Well, hopefully you just listened to a radio play we recorded, on the internet all modern and everything. Hurray for us!
We have many things to learn. Eldonza DuBois whispers seductively at close range to the microphone while I would stride around projecting during my mother’s funeral[iii]. This creates a sound differential that even Chris and Audacity couldn’t completely correct. Microphone discipline, setup, and actor positioning are things we are learning.
It probably didn’t escape notice that neither Eldonza nor I are professional actors. This is a process. We’ve got professionals for the next set, and that will make a difference. I didn’t use pro’s for the first one because I didn’t want to ask until we had at least one we hadn’t completely screwed up!
The software side of things is complex. Learning to upload, share, and mix work together has been difficult) We need to do more experimenting with different sound sources and listening to our results through different devices. It’s hard to make directorial decisions about sounds when you don’t know how the results will, erm, sound.
I am thrilled with our result. Not because we sound like we just came out of a sound booth at the BBC, but because LOOK! It’s a radio play on the internet! And Chris did just amazing work throwing together music on his iPod and Garage Band. We made a thing!

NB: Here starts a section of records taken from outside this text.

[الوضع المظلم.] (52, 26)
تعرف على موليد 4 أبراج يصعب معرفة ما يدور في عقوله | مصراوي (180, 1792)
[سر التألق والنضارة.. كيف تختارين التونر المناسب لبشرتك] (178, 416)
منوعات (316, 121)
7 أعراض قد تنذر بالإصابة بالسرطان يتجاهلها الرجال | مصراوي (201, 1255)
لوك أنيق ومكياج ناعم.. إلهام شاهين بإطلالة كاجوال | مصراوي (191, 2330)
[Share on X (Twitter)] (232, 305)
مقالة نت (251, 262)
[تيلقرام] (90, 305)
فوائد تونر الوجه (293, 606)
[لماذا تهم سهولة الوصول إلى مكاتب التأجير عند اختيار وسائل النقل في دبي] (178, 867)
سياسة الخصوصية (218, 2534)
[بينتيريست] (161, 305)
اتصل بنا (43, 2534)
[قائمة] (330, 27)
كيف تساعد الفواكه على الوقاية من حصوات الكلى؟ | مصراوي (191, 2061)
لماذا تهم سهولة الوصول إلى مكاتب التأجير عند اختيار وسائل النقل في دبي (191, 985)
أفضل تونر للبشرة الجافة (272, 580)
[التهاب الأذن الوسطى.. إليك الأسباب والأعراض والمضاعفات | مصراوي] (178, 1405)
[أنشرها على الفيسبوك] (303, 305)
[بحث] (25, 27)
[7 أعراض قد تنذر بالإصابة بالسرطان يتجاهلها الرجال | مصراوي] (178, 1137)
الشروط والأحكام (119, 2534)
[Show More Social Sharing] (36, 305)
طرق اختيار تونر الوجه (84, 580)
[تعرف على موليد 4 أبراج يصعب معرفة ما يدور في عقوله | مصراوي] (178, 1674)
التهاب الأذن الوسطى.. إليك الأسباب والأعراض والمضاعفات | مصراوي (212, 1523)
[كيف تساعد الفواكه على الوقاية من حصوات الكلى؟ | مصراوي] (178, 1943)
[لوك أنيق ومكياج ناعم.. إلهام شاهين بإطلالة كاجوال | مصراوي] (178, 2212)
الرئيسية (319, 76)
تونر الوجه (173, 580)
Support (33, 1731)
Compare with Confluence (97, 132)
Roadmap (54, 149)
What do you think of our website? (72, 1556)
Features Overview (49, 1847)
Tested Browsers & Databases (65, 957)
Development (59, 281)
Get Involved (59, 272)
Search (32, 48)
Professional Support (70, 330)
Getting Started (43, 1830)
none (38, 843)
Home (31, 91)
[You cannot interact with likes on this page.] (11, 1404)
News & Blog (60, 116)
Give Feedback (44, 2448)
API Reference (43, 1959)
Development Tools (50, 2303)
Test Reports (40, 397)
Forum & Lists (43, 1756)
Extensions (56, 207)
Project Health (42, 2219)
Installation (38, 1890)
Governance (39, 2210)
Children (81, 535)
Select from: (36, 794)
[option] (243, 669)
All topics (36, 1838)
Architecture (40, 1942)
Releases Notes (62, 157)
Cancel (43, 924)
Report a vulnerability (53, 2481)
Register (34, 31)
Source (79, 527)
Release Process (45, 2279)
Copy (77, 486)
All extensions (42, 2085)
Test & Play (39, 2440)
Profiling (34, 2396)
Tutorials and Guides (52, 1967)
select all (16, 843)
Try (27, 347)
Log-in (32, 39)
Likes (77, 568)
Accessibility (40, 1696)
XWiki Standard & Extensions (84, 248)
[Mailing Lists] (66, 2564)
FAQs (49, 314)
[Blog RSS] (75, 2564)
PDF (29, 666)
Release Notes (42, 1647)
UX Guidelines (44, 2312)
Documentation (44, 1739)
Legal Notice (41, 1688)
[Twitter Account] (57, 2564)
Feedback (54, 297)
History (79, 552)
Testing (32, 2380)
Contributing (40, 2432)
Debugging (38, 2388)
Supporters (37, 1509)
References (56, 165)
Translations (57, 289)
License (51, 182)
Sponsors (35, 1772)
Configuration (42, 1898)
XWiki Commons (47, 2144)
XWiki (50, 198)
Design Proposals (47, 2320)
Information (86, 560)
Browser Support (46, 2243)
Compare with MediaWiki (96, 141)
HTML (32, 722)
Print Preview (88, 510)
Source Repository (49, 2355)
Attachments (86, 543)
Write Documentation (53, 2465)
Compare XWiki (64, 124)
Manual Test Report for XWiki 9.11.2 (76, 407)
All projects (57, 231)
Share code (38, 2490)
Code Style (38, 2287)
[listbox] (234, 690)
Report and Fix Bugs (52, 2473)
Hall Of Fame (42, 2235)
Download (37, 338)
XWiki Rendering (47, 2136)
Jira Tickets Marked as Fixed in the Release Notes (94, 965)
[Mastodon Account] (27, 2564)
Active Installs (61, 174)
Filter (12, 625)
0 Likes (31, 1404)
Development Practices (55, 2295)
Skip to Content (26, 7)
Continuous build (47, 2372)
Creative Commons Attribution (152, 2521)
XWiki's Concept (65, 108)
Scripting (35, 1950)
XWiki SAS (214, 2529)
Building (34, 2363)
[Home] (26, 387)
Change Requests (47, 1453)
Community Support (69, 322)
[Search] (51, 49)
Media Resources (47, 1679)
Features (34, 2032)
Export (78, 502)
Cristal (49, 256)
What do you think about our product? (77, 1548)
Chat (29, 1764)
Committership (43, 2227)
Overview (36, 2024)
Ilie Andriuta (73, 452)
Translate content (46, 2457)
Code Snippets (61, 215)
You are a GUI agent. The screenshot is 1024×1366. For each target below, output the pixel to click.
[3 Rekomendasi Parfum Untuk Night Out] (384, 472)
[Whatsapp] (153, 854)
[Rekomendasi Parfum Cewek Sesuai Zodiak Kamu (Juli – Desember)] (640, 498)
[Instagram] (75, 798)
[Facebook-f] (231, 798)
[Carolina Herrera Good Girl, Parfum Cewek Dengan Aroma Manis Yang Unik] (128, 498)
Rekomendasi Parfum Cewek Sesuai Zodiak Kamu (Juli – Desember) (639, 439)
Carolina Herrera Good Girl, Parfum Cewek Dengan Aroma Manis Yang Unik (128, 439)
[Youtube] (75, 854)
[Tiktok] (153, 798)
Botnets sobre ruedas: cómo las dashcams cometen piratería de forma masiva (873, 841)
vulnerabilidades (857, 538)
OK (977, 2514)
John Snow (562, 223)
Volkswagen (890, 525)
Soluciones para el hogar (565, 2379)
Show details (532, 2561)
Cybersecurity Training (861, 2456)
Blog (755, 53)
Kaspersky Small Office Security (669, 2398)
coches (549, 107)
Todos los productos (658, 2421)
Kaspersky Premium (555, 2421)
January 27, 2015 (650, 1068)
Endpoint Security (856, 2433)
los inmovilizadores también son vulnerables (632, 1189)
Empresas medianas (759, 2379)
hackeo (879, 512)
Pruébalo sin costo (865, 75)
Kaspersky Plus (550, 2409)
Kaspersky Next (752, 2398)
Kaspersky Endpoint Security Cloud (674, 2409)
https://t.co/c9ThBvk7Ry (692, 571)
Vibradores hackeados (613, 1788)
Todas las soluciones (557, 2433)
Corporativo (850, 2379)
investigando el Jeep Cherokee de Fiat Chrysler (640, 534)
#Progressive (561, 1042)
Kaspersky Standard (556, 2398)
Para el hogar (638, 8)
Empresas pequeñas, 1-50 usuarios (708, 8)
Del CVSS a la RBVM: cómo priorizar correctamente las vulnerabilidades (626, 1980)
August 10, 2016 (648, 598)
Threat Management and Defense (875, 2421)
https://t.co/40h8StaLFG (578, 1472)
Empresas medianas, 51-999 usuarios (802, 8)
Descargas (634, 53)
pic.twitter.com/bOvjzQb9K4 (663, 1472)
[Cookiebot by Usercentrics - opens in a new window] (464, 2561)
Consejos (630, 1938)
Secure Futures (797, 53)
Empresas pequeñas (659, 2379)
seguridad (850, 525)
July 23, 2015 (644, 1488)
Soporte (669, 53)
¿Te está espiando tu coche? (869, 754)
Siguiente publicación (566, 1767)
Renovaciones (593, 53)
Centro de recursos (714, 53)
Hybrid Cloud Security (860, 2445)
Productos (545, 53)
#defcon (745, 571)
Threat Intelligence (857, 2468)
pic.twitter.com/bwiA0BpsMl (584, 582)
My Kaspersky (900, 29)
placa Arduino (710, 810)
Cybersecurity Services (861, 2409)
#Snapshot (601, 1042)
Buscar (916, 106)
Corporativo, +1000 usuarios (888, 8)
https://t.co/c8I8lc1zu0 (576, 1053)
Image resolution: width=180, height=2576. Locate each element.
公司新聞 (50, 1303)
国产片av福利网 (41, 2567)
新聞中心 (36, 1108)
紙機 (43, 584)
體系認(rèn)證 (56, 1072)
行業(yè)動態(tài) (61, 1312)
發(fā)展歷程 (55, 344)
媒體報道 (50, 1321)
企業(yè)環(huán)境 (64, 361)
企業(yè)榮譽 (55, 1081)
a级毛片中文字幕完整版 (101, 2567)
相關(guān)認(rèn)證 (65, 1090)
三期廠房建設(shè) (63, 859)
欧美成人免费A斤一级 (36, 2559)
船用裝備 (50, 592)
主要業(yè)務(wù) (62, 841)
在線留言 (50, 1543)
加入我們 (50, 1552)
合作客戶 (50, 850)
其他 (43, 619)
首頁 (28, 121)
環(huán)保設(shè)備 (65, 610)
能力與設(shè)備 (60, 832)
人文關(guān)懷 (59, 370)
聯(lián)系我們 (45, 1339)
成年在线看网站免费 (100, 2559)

What’s next: Thursday Morning Theatre
We have a new set of recordings; Chekhov’s “The Boor”, Glaspell’s “Trifles” and Crawford’s “Outside” (notice how I slipped that last one in there), which we’re moving into post-production and will be published on some Thursday morning in the future (because I like Thursdays). We’ll be recording more classics around that, experimenting with sound and making the best quality recordings we can manage.
After that, we have a top-secret project, keep your eyes peeled.
Alongside the top-secret project, I have assembled a crack team of writers who are coming up with new radio shorts for me as we speak. By the time we get to recording their pieces we should have done more than a dozen plays, so either we’ll have got good at the sound or I’ll have fired me and found someone better.
As we get more plays, I’ll expand it so you can download them from iTunes and probably stuff like Spotify and Deezer. I say probably because I have no idea (yet) how these things work. But the joy of the 21st century is that, if you’re really stuck, someone has recorded a YouTube tutorial (how do you think I renovated my flat).
The bottom line is this: I have somehow persuaded a fabulous set of actors and writers to come record plays with me, which we will make free to access here on the website. Please leave comments and feedbacks, subscribe in the box below or on the right if you want to be kept up to date, and keep your eyes open: new plays coming soon![iv]
[i] What, you were expecting something else? Seriously, check out Big Finish, they are awesome (and double plus awesome if you like Doctor Who)
[ii] Two of my favourite qualities in a writer, perhaps second and third after “nice.” “Talent” can go fuck itself.
[iii] One suspects for some that joke was a little close to the bone, but I sold my soul to the dark side a long time ago. And I have been informed that I am really, really loud. Sorry about that, but, honestly, would it be so difficult for the rest of you to a) speak louder b) speak faster and c) learn to talk and listen at the same time, so we could get on with things and stop with all this dawdling!
[iv] Don’t worry, there will also be incredibly dense and academic articles about grammar and the structure of story. I haven’t given up on that yet either!